Elize: Sombras de Uma Mulher (2026) Crítica e Fatos do Filme da Netflix Elize: Sombras de Uma Mulher (2026) Crítica e Fatos do Filme da Netflix

Elize: Sombras de Uma Mulher (2026) Crítica do Filme | Netflix

Poucos casos criminais despertaram tanta atenção no Brasil quanto o assassinato de Marcos Kitano Matsunaga, em 2012. Agora, a Netflix retorna ao episódio com Elize: Sombras de uma Mulher, longa dirigido por Felipe Vellasco e roteirizado por Raphael Montes em parceria com Mariana Torres. Diferentemente da série documental lançada anteriormente pela plataforma, o filme aposta em uma abordagem ficcional para reconstruir os acontecimentos sob o ponto de vista de Elize Matsunaga.

Com cerca de 90 minutos e dividido em capítulos, o thriller policial procura menos reconstituir a investigação e mais explorar os elementos emocionais que antecederam o crime. A estratégia aproxima o espectador da protagonista, mas também limita o espaço para uma visão mais ampla dos fatos.

Elize: Sombras de uma Mulher privilegia a perspectiva da protagonista

A narrativa não segue uma ordem linear. O filme inicia justamente com o assassinato de Marcos Matsunaga e, a partir daí, retorna ao passado para mostrar a infância de Elize, seu relacionamento com o empresário e o desgaste progressivo do casamento.

Essa estrutura busca explicar como a personagem chegou ao ponto de cometer um dos crimes mais chocantes da história recente do país. Ao longo da trama, a produção apresenta questões envolvendo diferenças sociais, relações de poder, violência psicológica e o medo de perder a guarda da filha.

Embora nunca deixe de reconhecer a brutalidade do homicídio, o roteiro demonstra maior interesse em contextualizar as circunstâncias vividas por Elize do que em discutir o impacto do crime sobre todas as pessoas envolvidas. Essa escolha certamente dividirá opiniões, principalmente entre quem acompanhou o caso na época ou assistiu ao documentário da própria Netflix.
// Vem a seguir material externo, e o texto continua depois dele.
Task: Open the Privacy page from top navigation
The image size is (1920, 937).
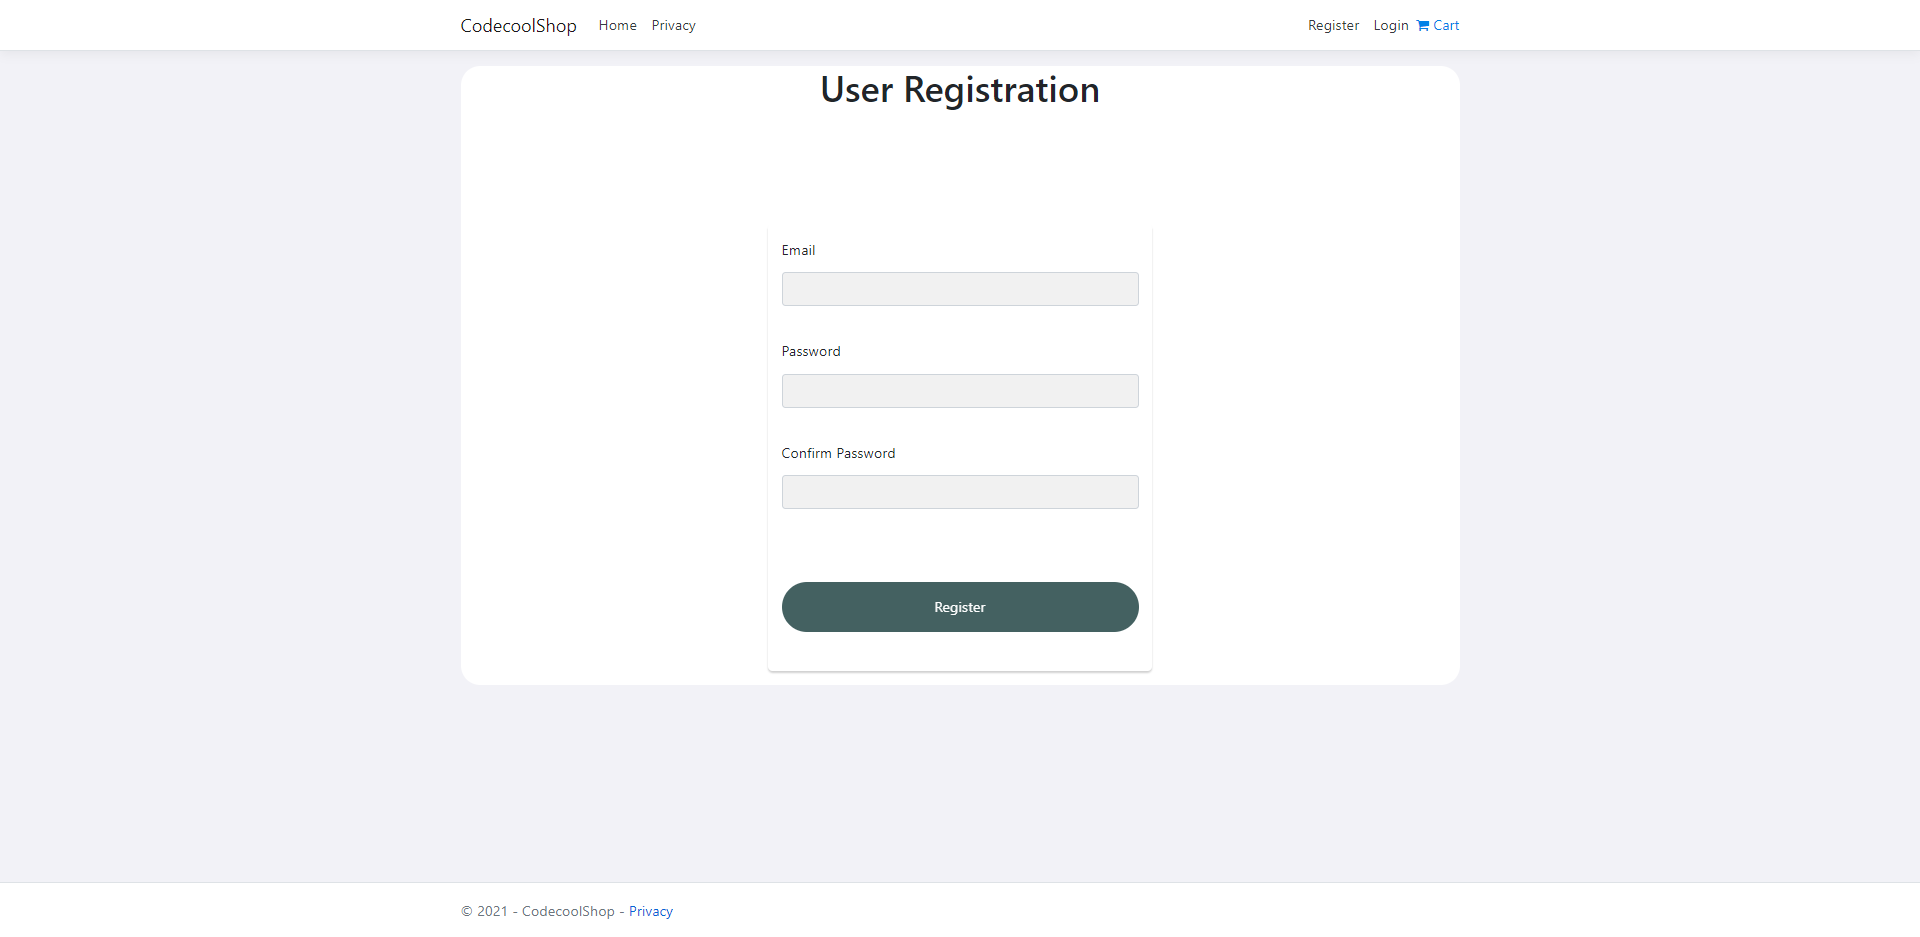Action: (x=673, y=25)

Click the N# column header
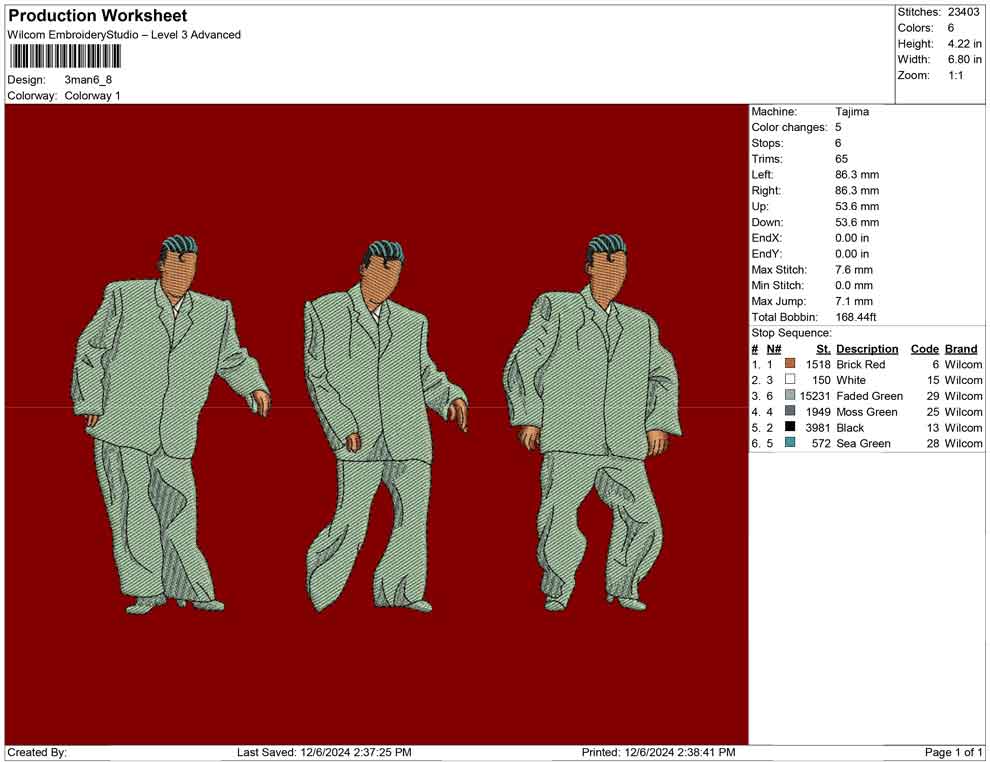coord(773,349)

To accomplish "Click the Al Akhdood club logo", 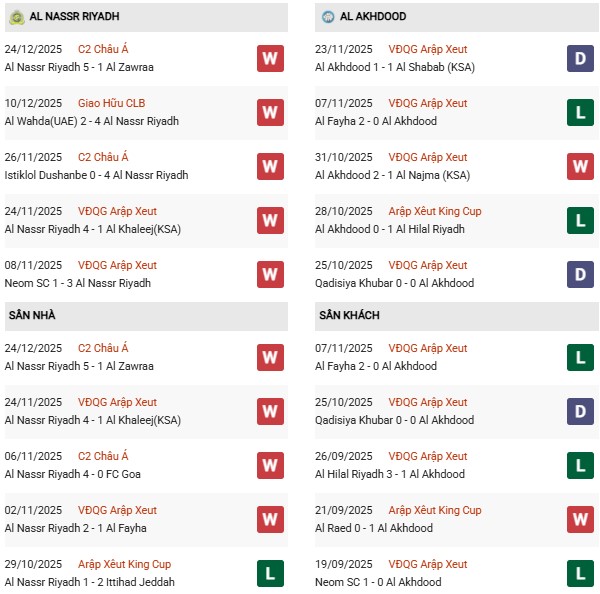I will pos(327,17).
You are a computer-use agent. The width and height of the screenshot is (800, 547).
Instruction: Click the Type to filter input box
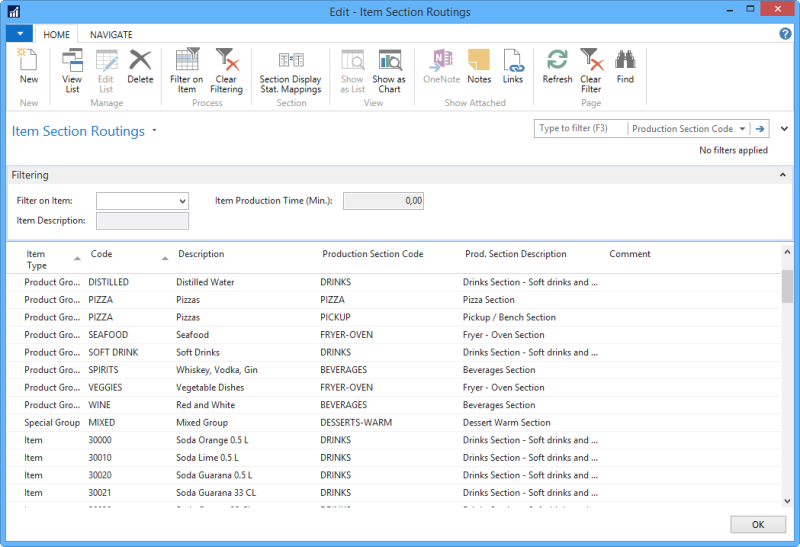click(580, 129)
Lorena Comparato sustenta o drama

O principal destaque de Elize: Sombras de uma Mulher é a atuação de Lorena Comparato. A atriz conduz praticamente toda a narrativa e entrega uma interpretação marcada por expressões contidas, olhares inquietos e um trabalho consistente na construção emocional da personagem.

Grande parte do filme depende de closes e momentos silenciosos, nos quais Comparato transmite insegurança, medo e desgaste psicológico sem recorrer a exageros. Seu desempenho confere credibilidade a uma personagem extremamente controversa.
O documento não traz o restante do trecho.